Records for the exercise:

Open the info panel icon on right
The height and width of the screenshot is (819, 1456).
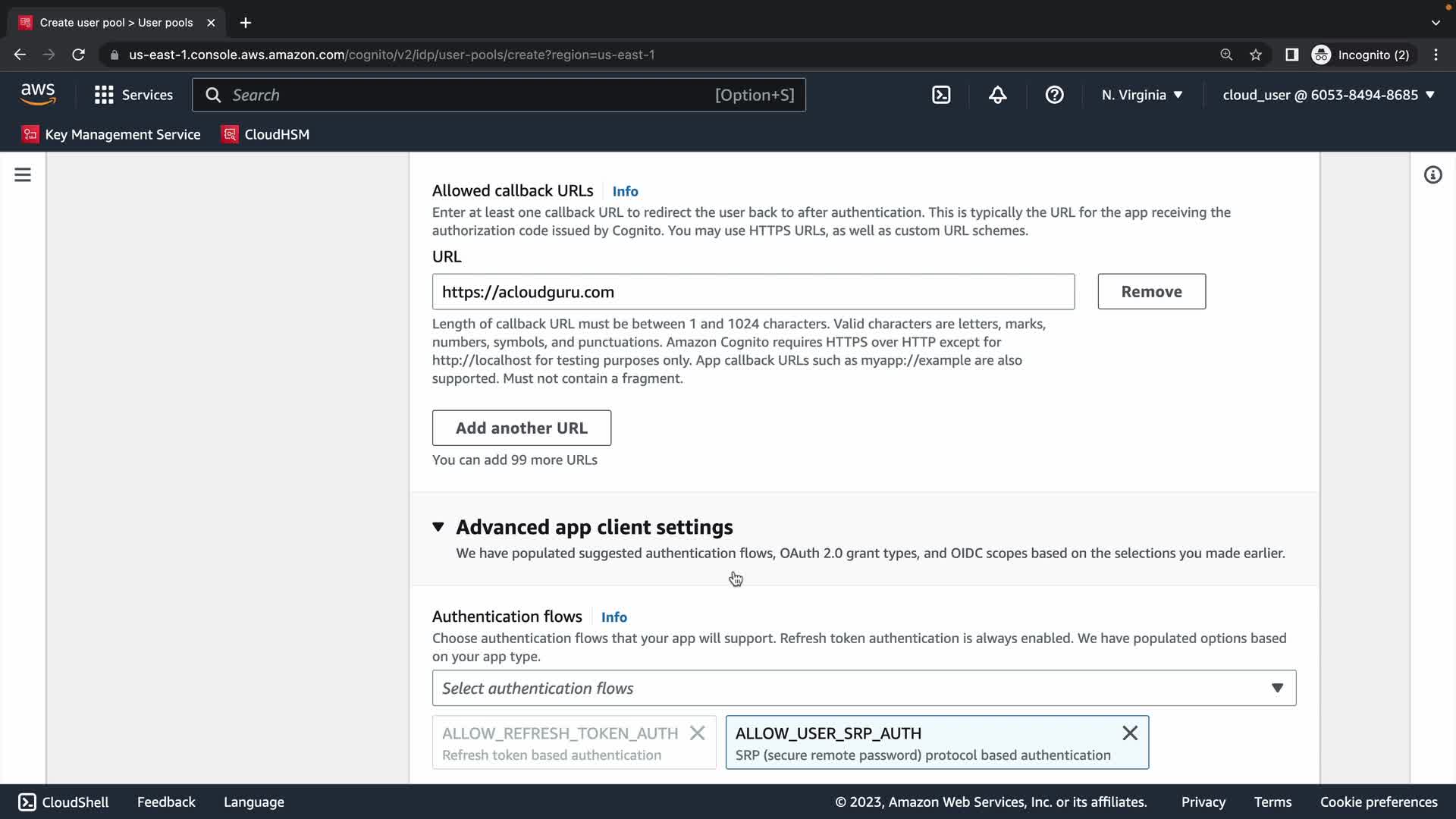click(x=1432, y=175)
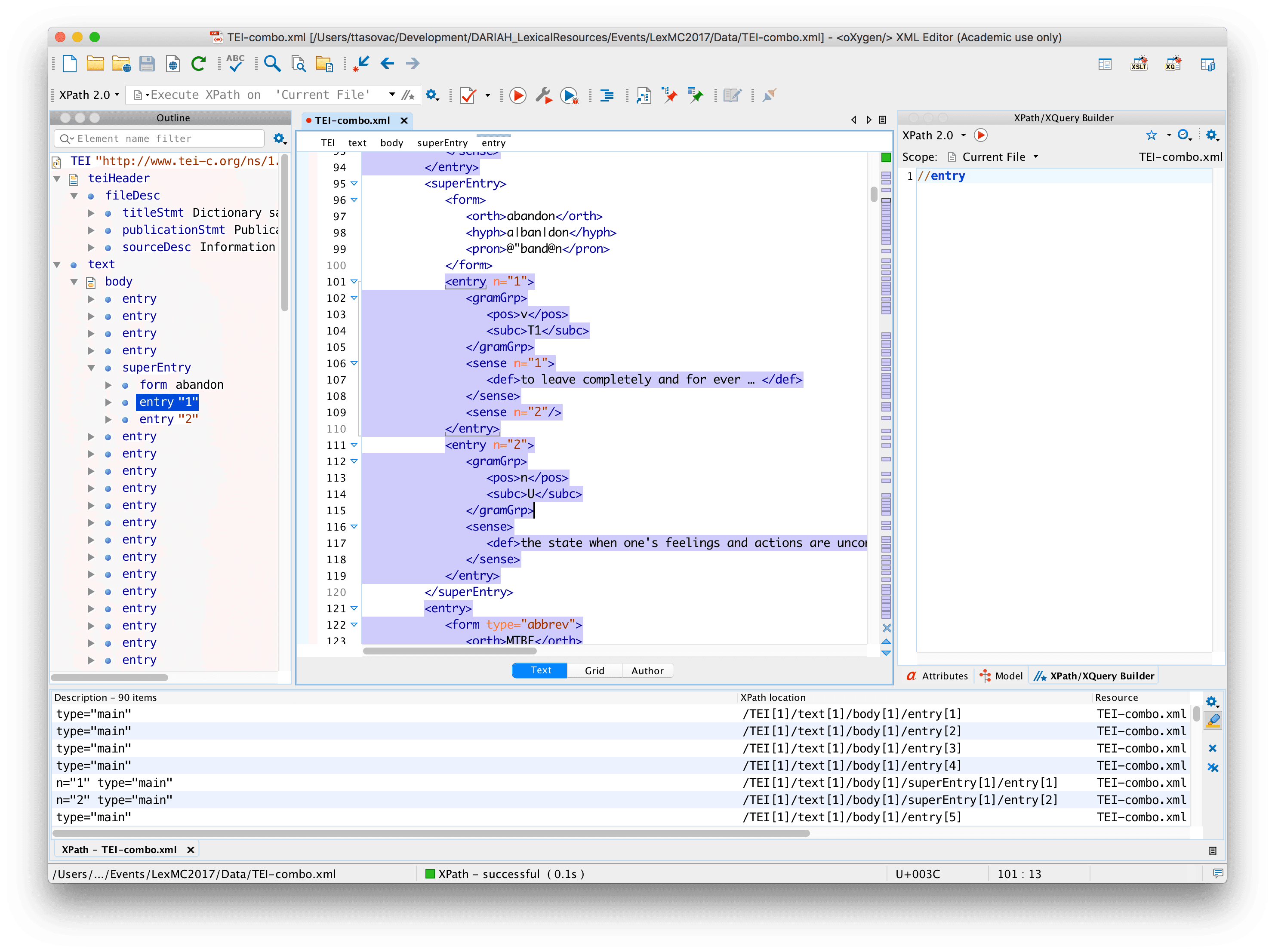
Task: Click the superEntry breadcrumb item
Action: point(442,143)
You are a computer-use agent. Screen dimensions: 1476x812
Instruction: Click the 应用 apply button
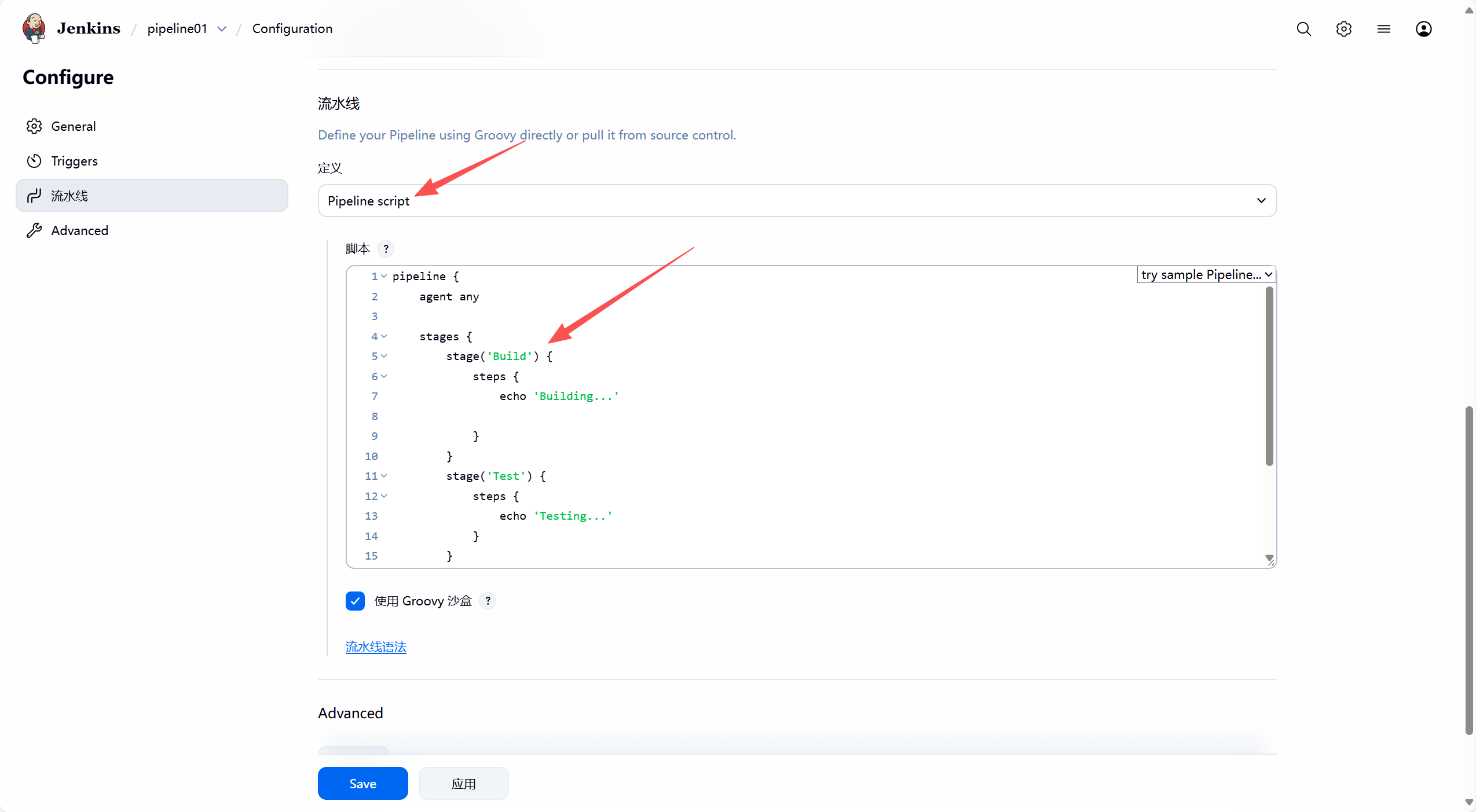(x=463, y=783)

Try it: From the first line to the last, set down the data exactly, without the pictures.

Response:
Open the info panel icon on right
The height and width of the screenshot is (819, 1456).
click(x=1432, y=175)
Task: Click the superEntry breadcrumb item
Action: point(442,143)
You are a computer-use agent. Screen dimensions: 1476x812
Instruction: Click the 应用 apply button
(x=463, y=783)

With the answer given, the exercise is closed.